The Grimoire of Pope Honorius, or Le Grimoire du Pape Honorius, is a 17th to 18th century grimoire, which claims to have been written by Pope Honorius III (1150–1227). It is unique among grimoires in that it was specifically designed to be used by a priest, and some of the instructions include saying a Mass. While its name might be derived from the 13th century grimoire The Sworn Book of Honorius, its content is closer to later grimoires like the Key of Solomon and Grimorium Verum.

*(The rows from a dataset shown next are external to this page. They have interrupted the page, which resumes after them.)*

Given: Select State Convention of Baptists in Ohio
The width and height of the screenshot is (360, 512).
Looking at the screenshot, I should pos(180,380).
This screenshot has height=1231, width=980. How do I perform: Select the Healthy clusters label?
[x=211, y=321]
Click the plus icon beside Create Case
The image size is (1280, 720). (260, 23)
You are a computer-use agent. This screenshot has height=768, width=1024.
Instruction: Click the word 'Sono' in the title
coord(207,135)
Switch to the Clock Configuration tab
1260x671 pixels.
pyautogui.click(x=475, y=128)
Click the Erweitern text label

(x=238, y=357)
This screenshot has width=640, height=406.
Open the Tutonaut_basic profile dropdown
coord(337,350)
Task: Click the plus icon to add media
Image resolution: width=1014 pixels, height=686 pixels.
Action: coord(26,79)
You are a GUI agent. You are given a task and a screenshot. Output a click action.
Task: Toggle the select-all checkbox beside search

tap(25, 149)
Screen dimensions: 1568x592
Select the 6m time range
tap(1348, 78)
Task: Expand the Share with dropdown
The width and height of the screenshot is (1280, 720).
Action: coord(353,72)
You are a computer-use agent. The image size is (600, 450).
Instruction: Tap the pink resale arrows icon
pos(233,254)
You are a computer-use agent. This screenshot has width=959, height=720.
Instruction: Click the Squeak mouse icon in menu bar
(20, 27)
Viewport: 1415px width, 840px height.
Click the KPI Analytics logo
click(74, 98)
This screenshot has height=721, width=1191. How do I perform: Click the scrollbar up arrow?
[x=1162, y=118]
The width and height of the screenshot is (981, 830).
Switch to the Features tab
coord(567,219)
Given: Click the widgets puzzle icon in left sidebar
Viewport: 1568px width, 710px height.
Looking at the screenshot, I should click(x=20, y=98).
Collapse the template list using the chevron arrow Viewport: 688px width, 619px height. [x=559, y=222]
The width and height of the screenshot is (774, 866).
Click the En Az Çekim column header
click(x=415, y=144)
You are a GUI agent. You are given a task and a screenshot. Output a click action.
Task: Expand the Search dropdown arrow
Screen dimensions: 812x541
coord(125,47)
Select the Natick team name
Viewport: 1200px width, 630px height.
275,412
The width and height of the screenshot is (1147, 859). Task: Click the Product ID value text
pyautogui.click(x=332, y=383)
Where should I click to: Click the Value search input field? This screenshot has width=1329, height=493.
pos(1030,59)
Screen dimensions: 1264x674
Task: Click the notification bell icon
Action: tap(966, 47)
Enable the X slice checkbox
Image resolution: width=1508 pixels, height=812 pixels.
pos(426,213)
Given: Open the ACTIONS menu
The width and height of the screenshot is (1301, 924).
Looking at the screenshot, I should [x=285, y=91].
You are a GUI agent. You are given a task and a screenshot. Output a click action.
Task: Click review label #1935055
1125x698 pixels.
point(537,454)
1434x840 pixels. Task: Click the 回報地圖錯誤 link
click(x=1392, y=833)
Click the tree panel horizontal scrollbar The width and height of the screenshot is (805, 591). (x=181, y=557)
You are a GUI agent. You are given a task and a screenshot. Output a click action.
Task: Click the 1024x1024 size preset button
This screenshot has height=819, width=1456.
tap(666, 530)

The first edition of the Grimoire is said to have appeared in 1629, and was likely forged near the end of the sixteenth century, roughly four hundred years after the death of its supposed author. According to A. E. Waite, "...[I]t is a malicious and somewhat clever imposture, which was undeniably calculated to deceive ignorant persons of its period who may have been magically inclined, more especially ignorant priests, since it pretends to convey the express sanction of the Apostolical Seat for the operations of Infernal Magic and Necromancy." According to Éliphas Lévi, "Some old copies of the Grimoire of Honorius bear, however, the name of Honorius II, but it is impossible to make a sorcerer of that elegant Cardinal Lambert (...) But it so happens that the name of Honorius II is for us as a ray of light pointing to the true author of the frightful grimoire in question (...) In 1061, the bishops of Lombardy, impelled by Gilbert of Parma, protested against the election of Anselm, Bishop of Lucca, who had been raised to the papal chair as Alexander II. They chose Cadulus or Cadalus, an intriguing Bishop of Parma, a man capable of all crimes and a public scandal in respect of simony and concubinage. He assumed the name of Honorius II. (...) The anti-pope was deposed by the Council of Mantua and Henry IV obtained his pardon. Cadalus returned into obscurity and it is then probably that he decided to become the high priest of sorcerers and apostates, in which capacity, and under the name of Honorius II, he composed the Grimoire that passes under this name."